• **DOEL**: Neem uit de onderstaande gegevens de regels over van de regel met "You are a GUI" tot en met de regel met "click(x=505, y=140)", woord voor woord. Laat de afbeeldingen daarbij weg.

• **GETOOND MATERIAAL**:

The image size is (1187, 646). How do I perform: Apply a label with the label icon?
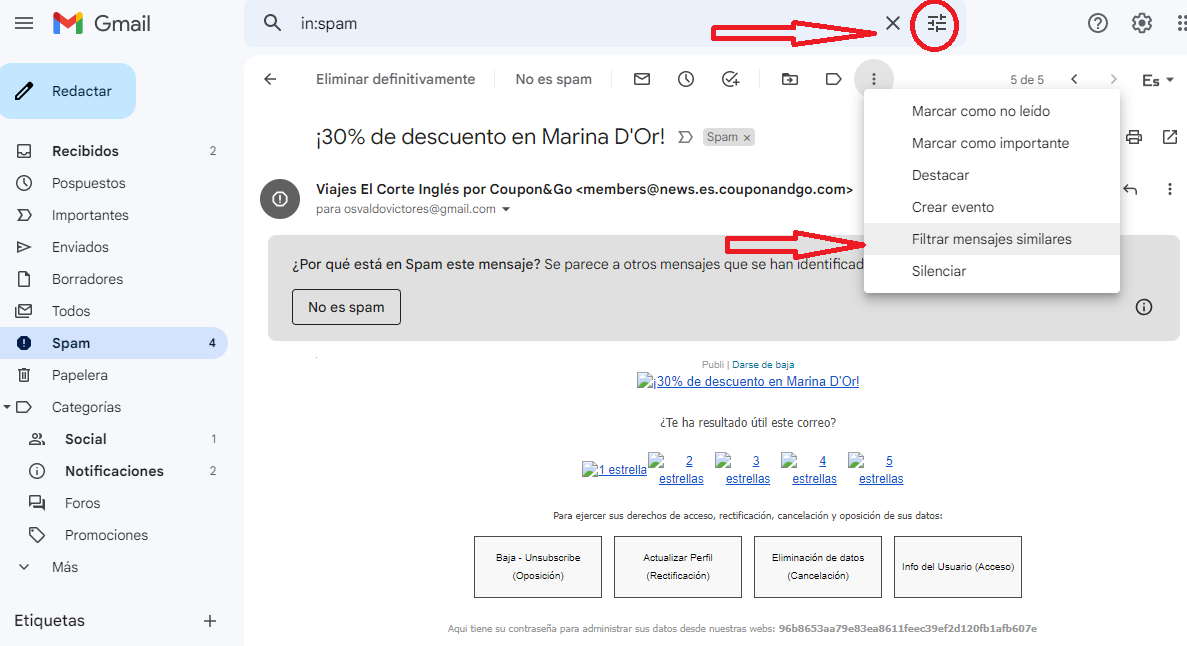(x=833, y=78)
...
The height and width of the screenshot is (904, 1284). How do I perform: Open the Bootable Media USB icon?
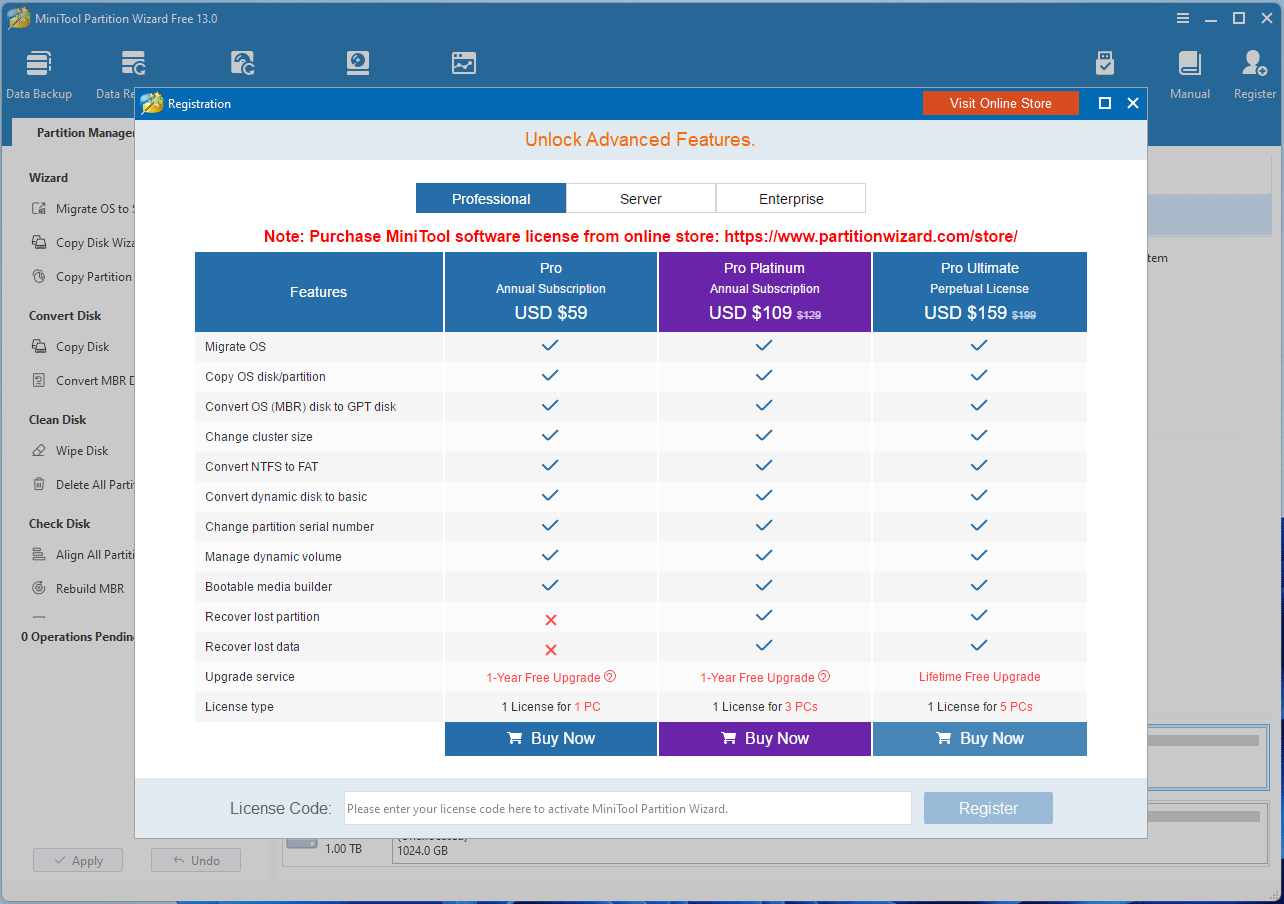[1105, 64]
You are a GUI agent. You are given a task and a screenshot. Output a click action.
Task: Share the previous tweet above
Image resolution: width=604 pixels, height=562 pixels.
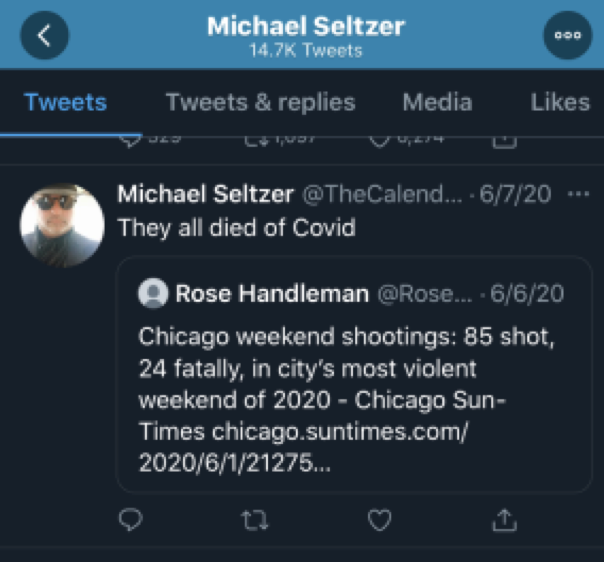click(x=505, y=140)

• **ANTWOORD**:
You are a GUI agent. You are given a task and a screenshot. Output a click action.
Task: Share the previous tweet above
Image resolution: width=604 pixels, height=562 pixels.
click(x=505, y=140)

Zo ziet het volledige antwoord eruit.